** Opening INPUT FOR THIS TASK block **
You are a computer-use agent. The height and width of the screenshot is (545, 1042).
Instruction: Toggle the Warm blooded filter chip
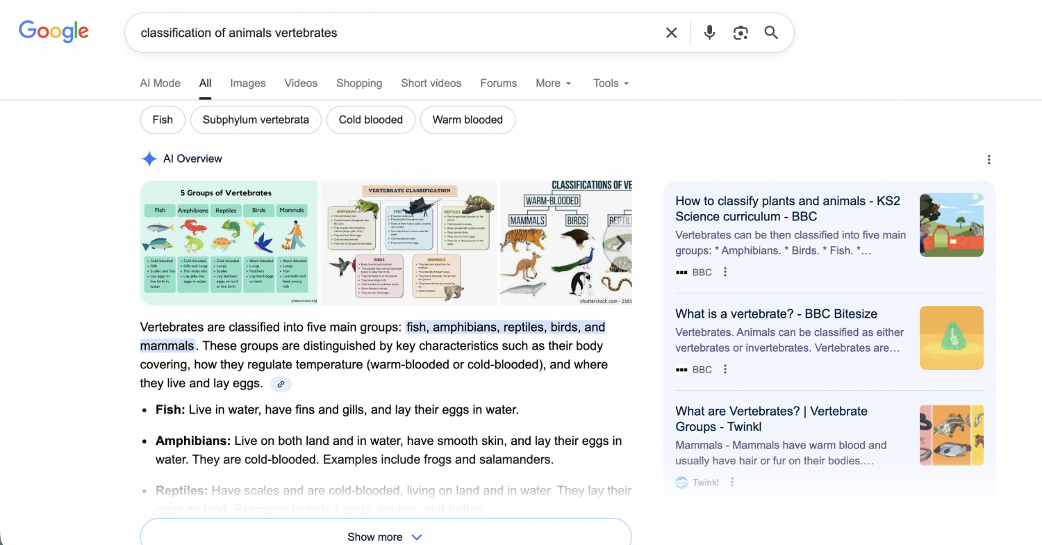(468, 120)
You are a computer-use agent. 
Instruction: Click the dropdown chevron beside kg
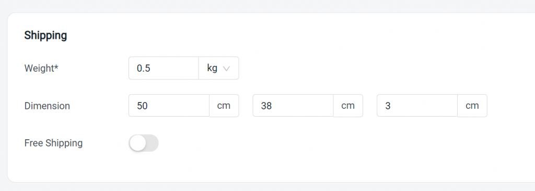pos(226,69)
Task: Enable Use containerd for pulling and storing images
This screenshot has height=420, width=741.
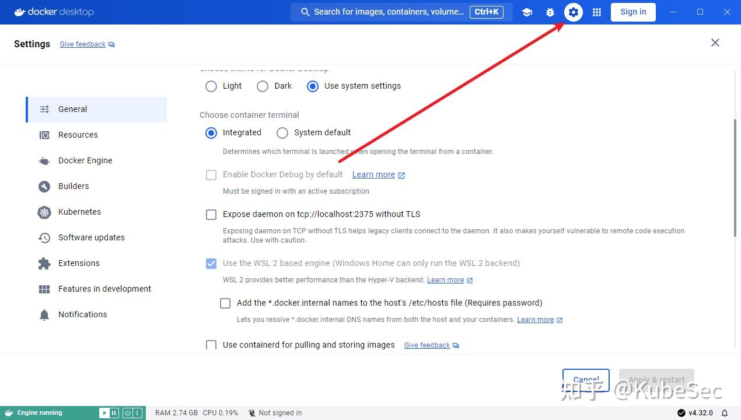Action: pyautogui.click(x=211, y=345)
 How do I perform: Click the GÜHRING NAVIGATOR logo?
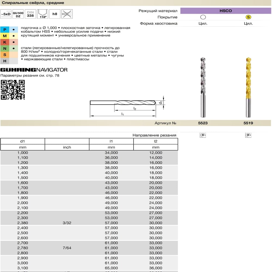click(x=34, y=70)
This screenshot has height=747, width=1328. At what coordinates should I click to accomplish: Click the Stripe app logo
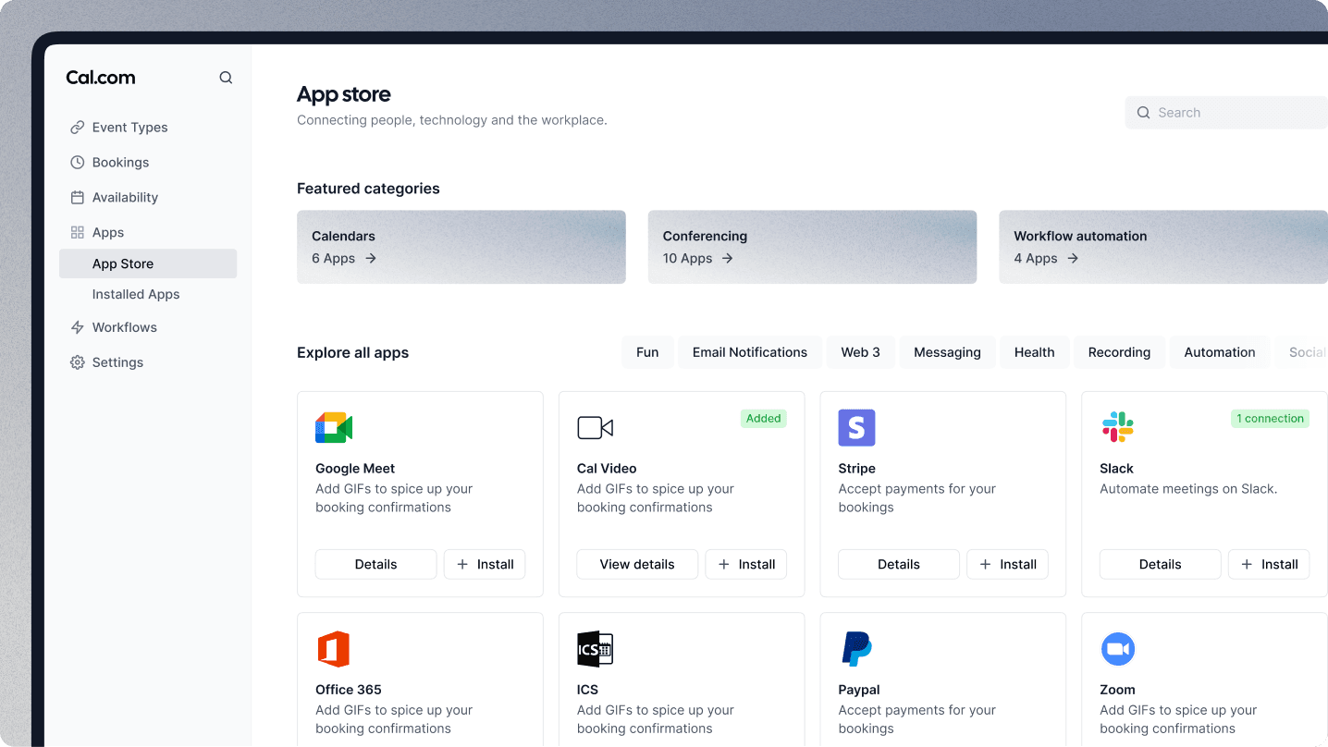[856, 428]
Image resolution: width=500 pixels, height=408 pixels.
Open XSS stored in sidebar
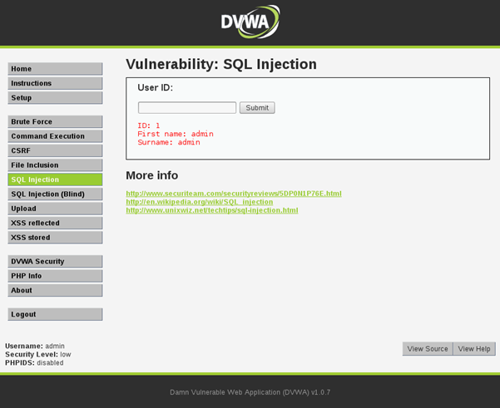[x=55, y=238]
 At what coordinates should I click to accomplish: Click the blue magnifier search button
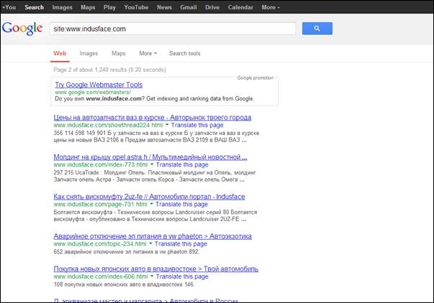click(317, 29)
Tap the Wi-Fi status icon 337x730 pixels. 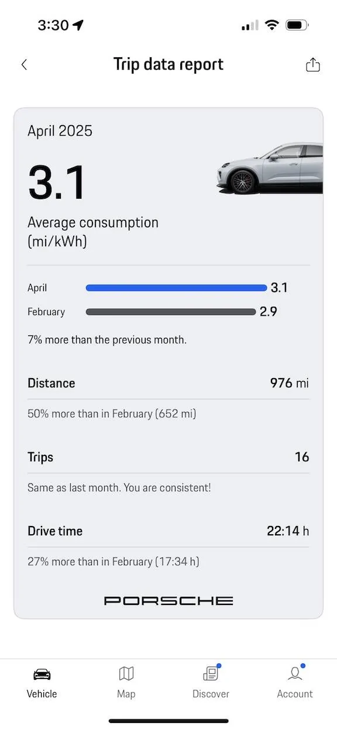pyautogui.click(x=271, y=25)
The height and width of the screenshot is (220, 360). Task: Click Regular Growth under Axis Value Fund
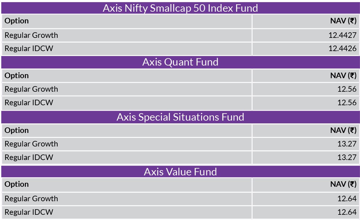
** Closing INPUT FOR THIS TASK block **
• **WORK TASK**
Lines above with "computer" in them are the ones to copy.

• **TASK OUTPUT**
You are a computer-use agent. The height and width of the screenshot is (545, 1042).
You are a computer-use agent. 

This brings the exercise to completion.